Eliminate Sparse Terms and Create Frequencies

My 3 matrices are extremely sparse which is meaning they contain almost all zeros. I need to eliminate sparse terms for each of the 3 matrices and create and order frequency data frames to plot.

unigramDense <- removeSparseTerms(unigramTDM, 0.99)
bigramDense  <- removeSparseTerms(bigramTDM, 0.999)
trigramDense <- removeSparseTerms(trigramTDM, 0.9999)

freqUnigram <- rowSums(as.matrix(unigramDense))
freqBigram  <- rowSums(as.matrix(bigramDense))
freqTrigram <- rowSums(as.matrix(trigramDense))

orderUnigram <- order(freqUnigram, decreasing=TRUE)
orderBigram  <- order(freqBigram, decreasing=TRUE)
orderTrigram <- order(freqTrigram, decreasing=TRUE)

unigramDF <- data.frame("unigram"=names(freqUnigram[orderUnigram]), "freq"=freqUnigram[orderUnigram])
bigramDF <- data.frame("unigram"=names(freqBigram[orderBigram]), "freq"=freqBigram[orderBigram])
trigramDF <- data.frame("unigram"=names(freqTrigram[orderTrigram]), "freq"=freqTrigram[orderTrigram])

Unigram Histogram

ggplot(unigramDF[1:30,], aes(factor(unigram, levels=unique(unigram)), freq)) +
  geom_bar(stat="identity", fill="blue", colour="black", width=0.9) +
  theme(axis.text.x=element_text(angle=90)) +
  labs(x="Unigram", y="Frequency", title="30 Most Common Single Words")

Bigram Histogram

ggplot(bigramDF[1:30,], aes(factor(unigram, levels=unique(unigram)), freq)) +
  geom_bar(stat="identity", fill="green", colour="black", width=0.9) +
  theme(axis.text.x=element_text(angle=90)) +
  labs(x="Bigram", y="Frequency", title="30 Most Common Pair Words")

Trigram Histogram

ggplot(trigramDF[1:30,], aes(factor(unigram, levels=unique(unigram)), freq)) +
  geom_bar(stat="identity", fill="purple", colour="black", width=0.9) +
  theme(axis.text.x=element_text(angle=90)) +
  labs(x="Trigram", y="Frequency", title="30 Most Common Triple Words")

Summary of Findings

We were able to save time by evaluating 5% of the 3 data files and were able to get a good sense of the data and perform sufficient exploratory analysis. The longer the N-gram the lower the frequency. The most frequent single words was “will” occurring 15,911 while for most frequent pair of words was “right now” occuring 1,211 and for triple words “cant wait see” occurred on 173 times.
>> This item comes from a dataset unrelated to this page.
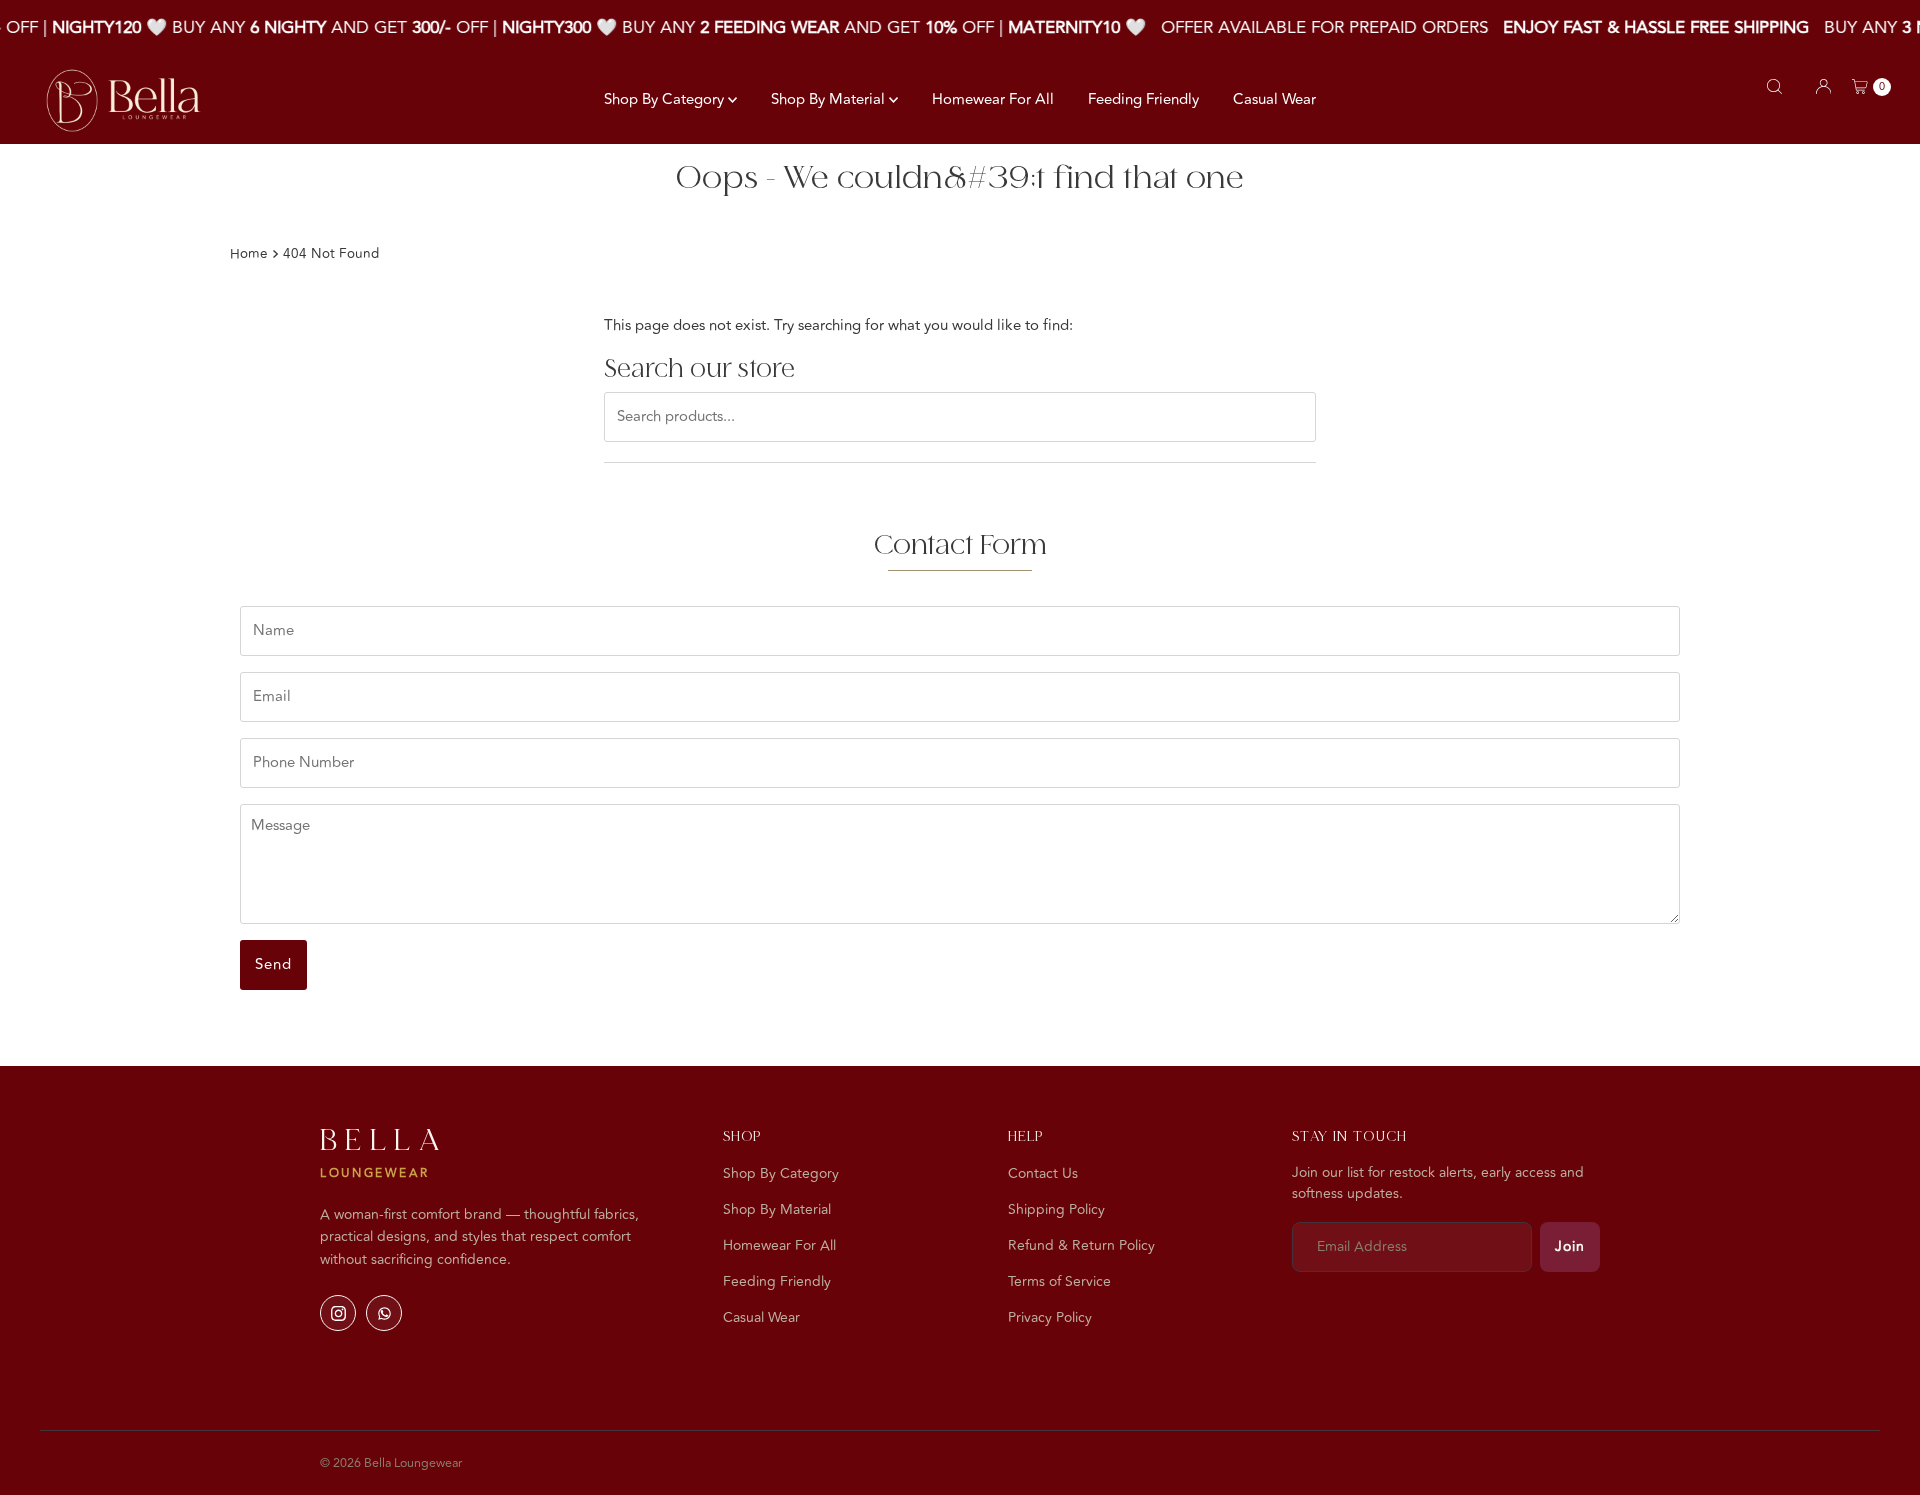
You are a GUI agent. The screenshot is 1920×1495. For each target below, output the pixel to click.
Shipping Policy (1056, 1209)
Next Steps: Prediction Alogirth & Shiny App

The next step of this project will be to build a predictive algorithm using N-grams to get the probabilites for the next occurence for the next word based on the prior word typed. Because we have the data frames of the N-grams in TDMs this format should be good for predicting the next word in a sequence. The final step will be to develop a Shiny app that will use this algorithm and suggest the next word.